Besides the often-cited work of Bernard Knox and Viktor Pöschl, the scholarly writing and the pedagogical distinction of three people, Reuben Brower, J. P. Elder, and Cedric Whitman, were of paramount importance to me as background for writing The Poetry of the Aeneid. I was privileged to count them also as close friends, as well as continuing mentors, for the remainder of their lives.

Brower, teacher of teachers par excellence, educated me and my peers in how to analyze great literature, especially through his first book, The Fields of Light: An Experiment in Critical Reading (1951). And the result of our "close reading," he instructed us, would be an appreciation of the moral value of our chosen texts.

Beginning in the decade after the conclusion of World War II, Elder was a leader in applying the principles of New Criticism to Latin literature through a series of masterful interpretations of the great Roman poets for his students to emulate. Both Brower and Elder illustrated that the honest appraisal of words and their richness of meaning was the surest avenue toward appropriate critical evaluation.

But it was Whitman's monumental Homer and the Heroic Tradition (1958), especially the chapters entitled "Fire and Other Elements" and "Achilles: The Evolution of a Hero," that most helped me toward my own understanding of Virgil's great epic and especially of its conclusion where the infuriate Aeneas dispatches Turnus, his suppliant foe.

The wrath of the Greek hero permeates the Iliad from its opening line, and Whitman's work confirmed my own view of the Aeneid as a parallel text formed by a cycle that commences with the anger of Juno, rousing up a destructive tempest against her hated Trojan exiles, and [End Page 101] ends with Aeneas' vindictive sword thrust and with the victim's life resentfully departing to the shades below. Virgil is as ruthless toward his reader's peace of mind as is his victorious champion, adamant in the face of his victim's redoubled pleas for mercy.
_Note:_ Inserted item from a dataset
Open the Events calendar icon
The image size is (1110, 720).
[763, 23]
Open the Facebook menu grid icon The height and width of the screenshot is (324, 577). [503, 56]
Whitman's analysis of Achilles also urged a specific comparison with Aeneas, especially between the latter's final deed and its Homeric counterpart, as the Greek hero takes food with Priam, whose son he has earlier done to death, and the poet urges us to honor their common humanity.

At its finale Virgil chooses not to contextualize his work, either in its contemporary historical setting or in the evolution of the epic genre, as Statius, say, does a century later at the end of his Thebaid. But the earlier poet may in fact be actually doing so, with no less force for his indirection. If we can judge from an anecdote recounted by Plutarch (Moralia 207c7), Augustus, Rome's absolute ruler at the time of the Aeneid's composition, was no stranger to anger, the emotion that dominates the poem's conclusion. As the Greek author tells it, when the philosopher Athenodorus was attempting to retire from the emperor's court and return to Tarsus, his parting advice to his sovereign was: "Remember, whenever you are angry, to say and do nothing before you have repeated the four and twenty letters to yourself." When his employer heard these words, according to Plutarch, he caught the would-be leave-taker by the hand and insisted that he remain for one further year.

Though I have done so since, I made no attempt at the end of my book to give the epic's climactic event an ethical setting, which is to say to place the poem's enraged protagonist in a position that would seem to be in negative dialogue with the preceding narrative. Yet not only does the concluding scenario appear to challenge the primacy of clemency in the actions of those in authority, a modus vivendi that Anchises proposes to Aeneas during his meeting in the underworld with the ghosts of future Roman greats. It also could be understood to cast a shadow on the glory of Augustus himself, glory that receives several laudatory places of prominence in the course of the poem.

Whitman's final lesson to me was to watch the difference...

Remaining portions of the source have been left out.